Levy: Das war eine schwierige Situation. Es war nicht so geplant, dass an dem Tag die frohe Botschaft verkündet wird oder so. Am Ende des Tages hatte ich gar nicht mehr auf dem Zettel, dass sie überhaupt beim Arzt war. Das ist, als der Sturz passierte, alles gelöscht worden. Ich konnte mich noch mit ihr abstimmen, dass unsere beiden Mädels abgeholt werden. Aber das war es. Dann haben wir sofort diese Spendenaktion gestartet, was ein weitaus größerer Aufwand war, als wir abschätzen konnten, weil wir da unvorbereitet reingerannt sind. Es hat sich viel später erst ergeben, zur Ruhe zu kommen und über uns zu reden.

SPIEGEL ONLINE: Ihre älteste Tochter Tessa ist fast sechs, Mila drei. Haben sie nun mehr Angst um ihren Papa?

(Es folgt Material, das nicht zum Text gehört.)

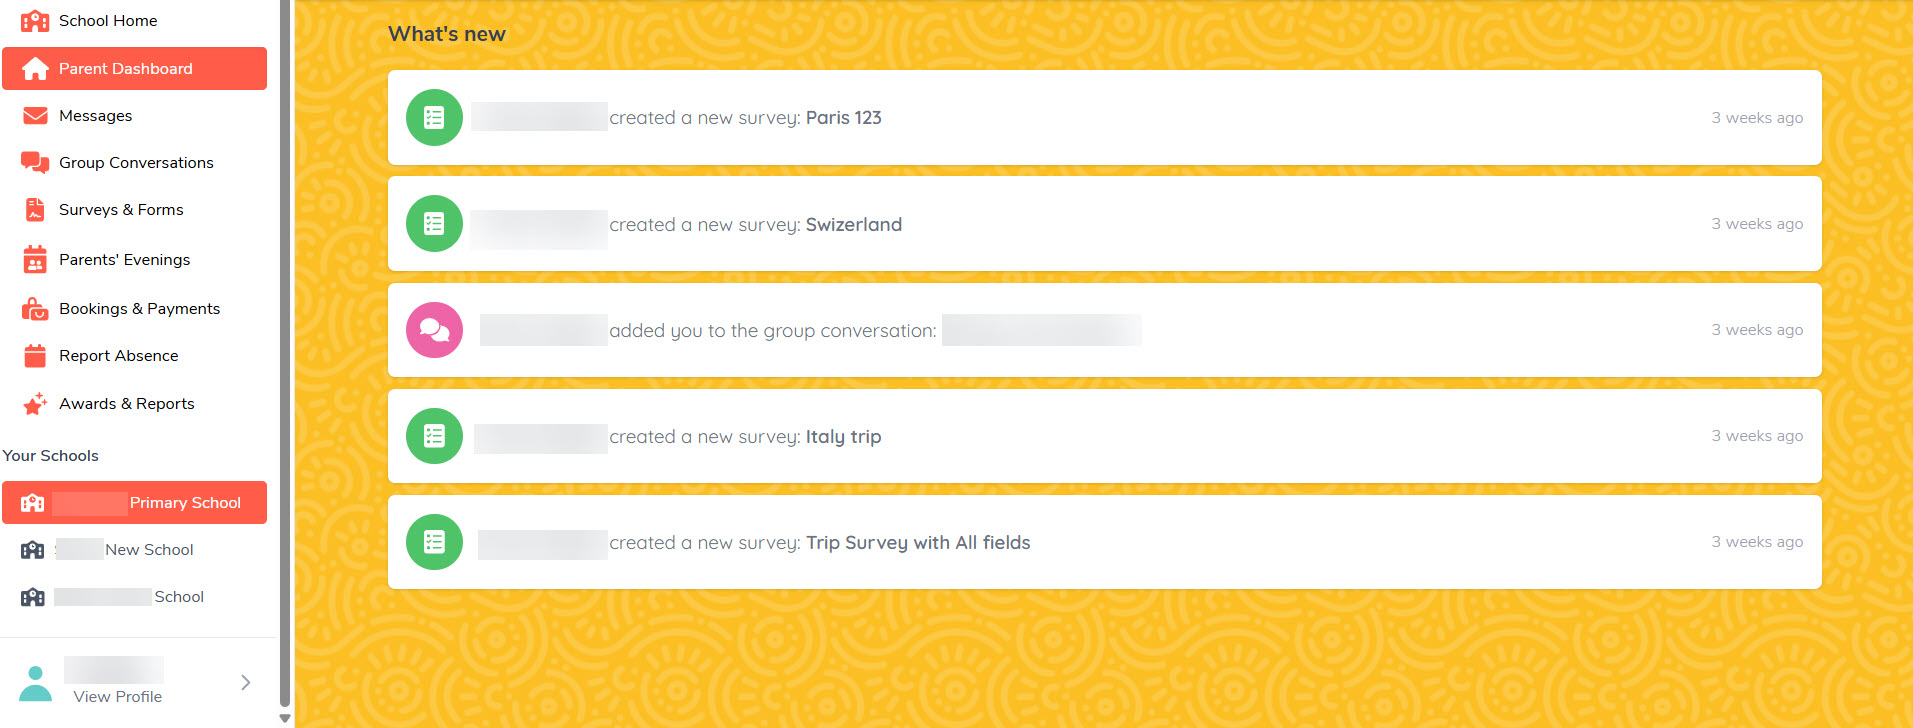Viewport: 1913px width, 728px height.
Task: Click the Surveys & Forms document icon
Action: tap(35, 210)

Levy: Kinder verarbeiten das ganz anders. Die beiden haben das alles natürlich mitbekommen, ohne dass sie je konkret wussten, was eigentlich passiert ist. Letztens fuhren sie in so einem Lauflernwagen umher. Die eine hat die andere geschoben und gesagt: Komm, wir machen das jetzt wie Kristina. Das war so ein Moment zum Lachen und zum Weinen zugleich. Ich habe Kristina davon ein Video geschickt und geschrieben: Meine Kinder wollen so sein wie du.

Anmerkung: In einer früheren Version des Artikels hieß es, dass Levy drei Töchter habe. Wir haben die entsprechende Stelle korrigiert.